Your instructions: Pull out each line of the records below that contains the string "dropdown", and treat uppercase and lowercase letters as different.
— Start of Supplied records —
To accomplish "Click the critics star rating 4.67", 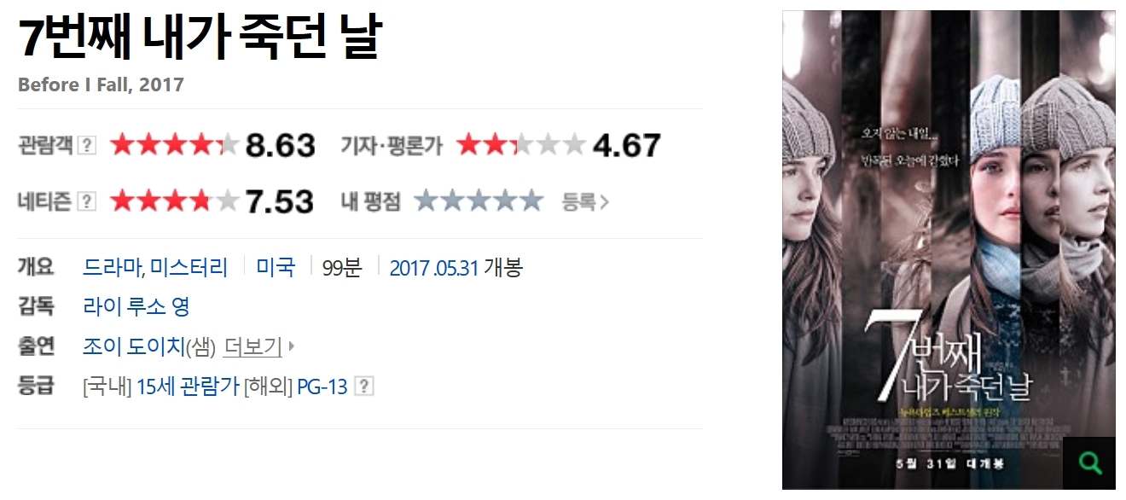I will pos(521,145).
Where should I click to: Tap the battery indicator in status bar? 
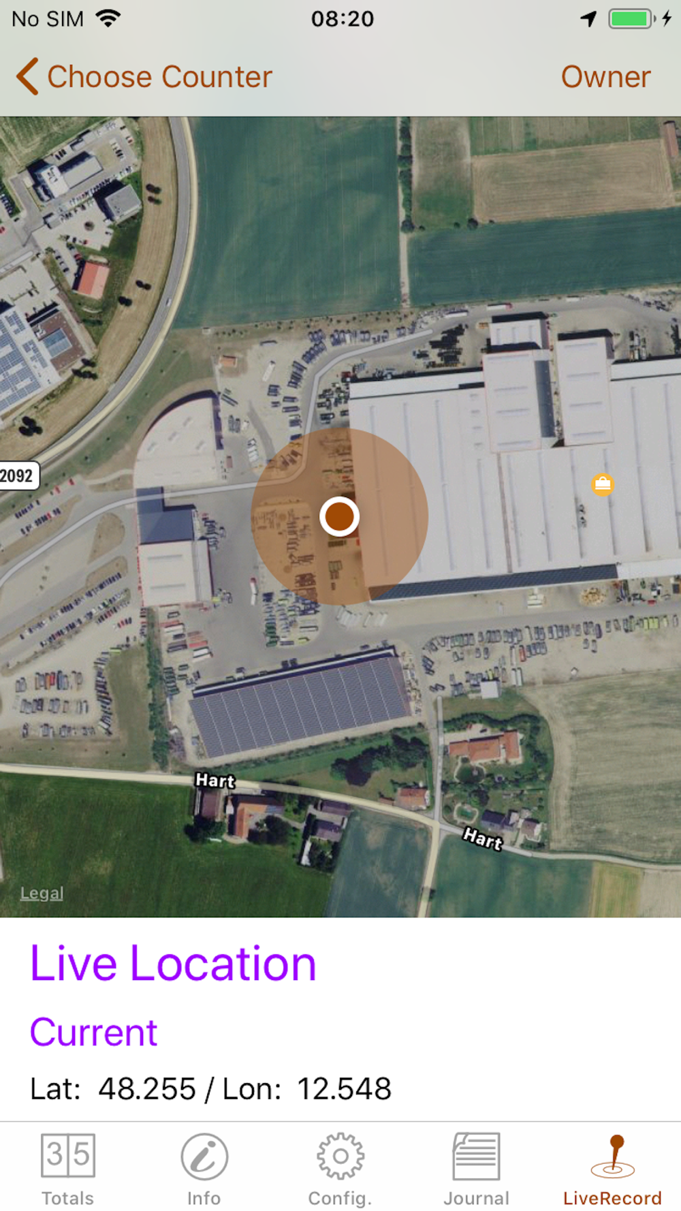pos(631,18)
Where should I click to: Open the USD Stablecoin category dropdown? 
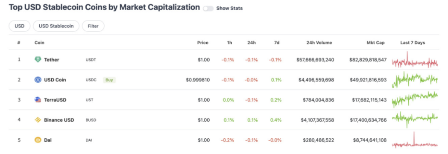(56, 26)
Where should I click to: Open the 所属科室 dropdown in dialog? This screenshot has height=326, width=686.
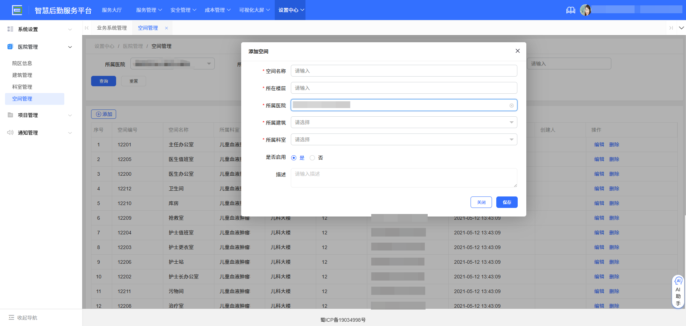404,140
— End of Supplied records —
— Start of Supplied records —
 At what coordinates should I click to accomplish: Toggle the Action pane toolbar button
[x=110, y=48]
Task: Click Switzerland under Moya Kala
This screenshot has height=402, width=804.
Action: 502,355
— End of Supplied records —
Solution below:
Where should I click to: Open the USD Stablecoin category dropdown? 
Where should I click to: Open the 所属科室 dropdown in dialog? This screenshot has height=326, width=686.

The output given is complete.